As the Chronicle noted, Corinthian is "the crippled for-profit higher-education company that is in the process of winding down its operations." In fact, Corinthian has entered into a deal with the U.S. Department of Education, whereby the company will sell or close most of its campuses in exchange for continued access to federal student aid money.
The CFPB is accusing Corinthian of some pretty bad stuff. "We believe Corinthian lured in consumers with lies about their job prospects upon graduation, sold high-cost loans to pay for that false hope, and then harassed students for overdue debts while they were still in school," Richard Cordray, the CFPB chief,was quoted as saying in the Chronicle article.

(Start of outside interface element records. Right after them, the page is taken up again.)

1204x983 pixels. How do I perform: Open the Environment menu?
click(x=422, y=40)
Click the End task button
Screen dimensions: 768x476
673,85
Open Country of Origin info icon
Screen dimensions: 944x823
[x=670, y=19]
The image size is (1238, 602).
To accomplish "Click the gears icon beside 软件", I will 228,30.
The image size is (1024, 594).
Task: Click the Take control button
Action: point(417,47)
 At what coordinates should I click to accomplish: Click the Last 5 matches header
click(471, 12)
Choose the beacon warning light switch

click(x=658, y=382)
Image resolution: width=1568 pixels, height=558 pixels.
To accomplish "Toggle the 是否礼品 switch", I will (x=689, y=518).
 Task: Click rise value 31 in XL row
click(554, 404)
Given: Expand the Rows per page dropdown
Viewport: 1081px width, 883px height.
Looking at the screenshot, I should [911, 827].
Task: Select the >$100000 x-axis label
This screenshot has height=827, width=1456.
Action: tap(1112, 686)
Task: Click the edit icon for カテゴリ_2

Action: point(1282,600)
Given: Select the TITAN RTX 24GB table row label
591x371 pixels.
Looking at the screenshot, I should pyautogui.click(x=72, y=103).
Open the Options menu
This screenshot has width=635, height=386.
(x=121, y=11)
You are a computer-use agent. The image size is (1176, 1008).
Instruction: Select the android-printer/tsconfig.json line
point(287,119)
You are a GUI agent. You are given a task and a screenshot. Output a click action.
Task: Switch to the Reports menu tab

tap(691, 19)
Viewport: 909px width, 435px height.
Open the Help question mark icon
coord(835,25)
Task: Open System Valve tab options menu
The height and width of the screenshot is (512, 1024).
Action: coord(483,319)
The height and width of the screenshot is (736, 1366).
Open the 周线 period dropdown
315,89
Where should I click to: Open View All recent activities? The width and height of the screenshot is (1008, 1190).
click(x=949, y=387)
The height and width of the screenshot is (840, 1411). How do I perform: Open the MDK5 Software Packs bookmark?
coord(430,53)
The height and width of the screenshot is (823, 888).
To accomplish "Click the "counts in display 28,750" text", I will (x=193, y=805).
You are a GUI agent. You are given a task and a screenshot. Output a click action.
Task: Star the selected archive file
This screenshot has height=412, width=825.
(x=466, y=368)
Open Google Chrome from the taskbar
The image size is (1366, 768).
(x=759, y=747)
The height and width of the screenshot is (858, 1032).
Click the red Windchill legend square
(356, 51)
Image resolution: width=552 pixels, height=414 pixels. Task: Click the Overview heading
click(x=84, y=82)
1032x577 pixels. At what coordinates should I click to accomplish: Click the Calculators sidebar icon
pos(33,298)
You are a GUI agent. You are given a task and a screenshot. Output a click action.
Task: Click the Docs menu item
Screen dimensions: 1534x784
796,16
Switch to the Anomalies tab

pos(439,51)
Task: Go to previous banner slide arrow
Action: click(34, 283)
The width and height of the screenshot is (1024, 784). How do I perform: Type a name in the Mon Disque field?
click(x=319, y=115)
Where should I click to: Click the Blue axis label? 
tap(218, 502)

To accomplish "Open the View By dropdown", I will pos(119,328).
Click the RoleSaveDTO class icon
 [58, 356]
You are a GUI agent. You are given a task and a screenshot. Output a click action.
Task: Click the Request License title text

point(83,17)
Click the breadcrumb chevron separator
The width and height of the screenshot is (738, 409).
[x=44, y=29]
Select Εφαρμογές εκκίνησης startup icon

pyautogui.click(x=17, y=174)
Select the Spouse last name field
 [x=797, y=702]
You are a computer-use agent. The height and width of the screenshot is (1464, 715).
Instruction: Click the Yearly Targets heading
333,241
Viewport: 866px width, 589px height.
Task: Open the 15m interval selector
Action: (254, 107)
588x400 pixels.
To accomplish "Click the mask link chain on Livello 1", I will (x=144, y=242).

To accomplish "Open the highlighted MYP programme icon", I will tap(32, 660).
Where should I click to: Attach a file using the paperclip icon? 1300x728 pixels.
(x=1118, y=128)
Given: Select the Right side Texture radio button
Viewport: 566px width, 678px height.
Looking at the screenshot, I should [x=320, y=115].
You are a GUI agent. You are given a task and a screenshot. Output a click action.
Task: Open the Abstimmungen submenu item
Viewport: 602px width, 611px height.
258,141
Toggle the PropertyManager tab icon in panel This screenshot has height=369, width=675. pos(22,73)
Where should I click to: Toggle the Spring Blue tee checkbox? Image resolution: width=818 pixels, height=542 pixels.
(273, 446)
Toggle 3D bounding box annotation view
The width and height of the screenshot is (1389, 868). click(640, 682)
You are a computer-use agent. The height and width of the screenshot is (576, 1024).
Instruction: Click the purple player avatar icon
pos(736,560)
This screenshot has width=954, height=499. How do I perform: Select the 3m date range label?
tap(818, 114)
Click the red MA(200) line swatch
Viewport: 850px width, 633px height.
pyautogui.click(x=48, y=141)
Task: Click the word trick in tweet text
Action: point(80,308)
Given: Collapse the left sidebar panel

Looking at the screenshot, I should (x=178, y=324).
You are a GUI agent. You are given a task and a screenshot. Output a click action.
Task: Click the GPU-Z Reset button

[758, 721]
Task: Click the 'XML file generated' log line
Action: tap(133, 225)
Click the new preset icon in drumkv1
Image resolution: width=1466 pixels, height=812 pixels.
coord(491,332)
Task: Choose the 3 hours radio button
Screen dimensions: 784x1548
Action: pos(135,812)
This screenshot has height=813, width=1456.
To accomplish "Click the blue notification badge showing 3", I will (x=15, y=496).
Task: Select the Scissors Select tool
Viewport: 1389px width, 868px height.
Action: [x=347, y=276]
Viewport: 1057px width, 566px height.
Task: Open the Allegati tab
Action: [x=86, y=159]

If Corinthian Colleges did the things the CFPB accused it of doing, then it certainly deserves to be sued. But, as the Chronicle of Higher Education pointed out, the company was already in financial trouble.
I am happy to see the Consumer Financial Protection Bureau take some strong action against the for-profit college industry, which has been wracked by reports of abusive behavior. Several for-profits have been accused of engaging in unsavory practices. But I would be happier still if the CFPB would go after abusive for-profit colleges that are not teetering on the edge of closure.
It is OK, I suppose, to beat a dead horse now and then. But I would like to see the CFPB to beat a few live ones.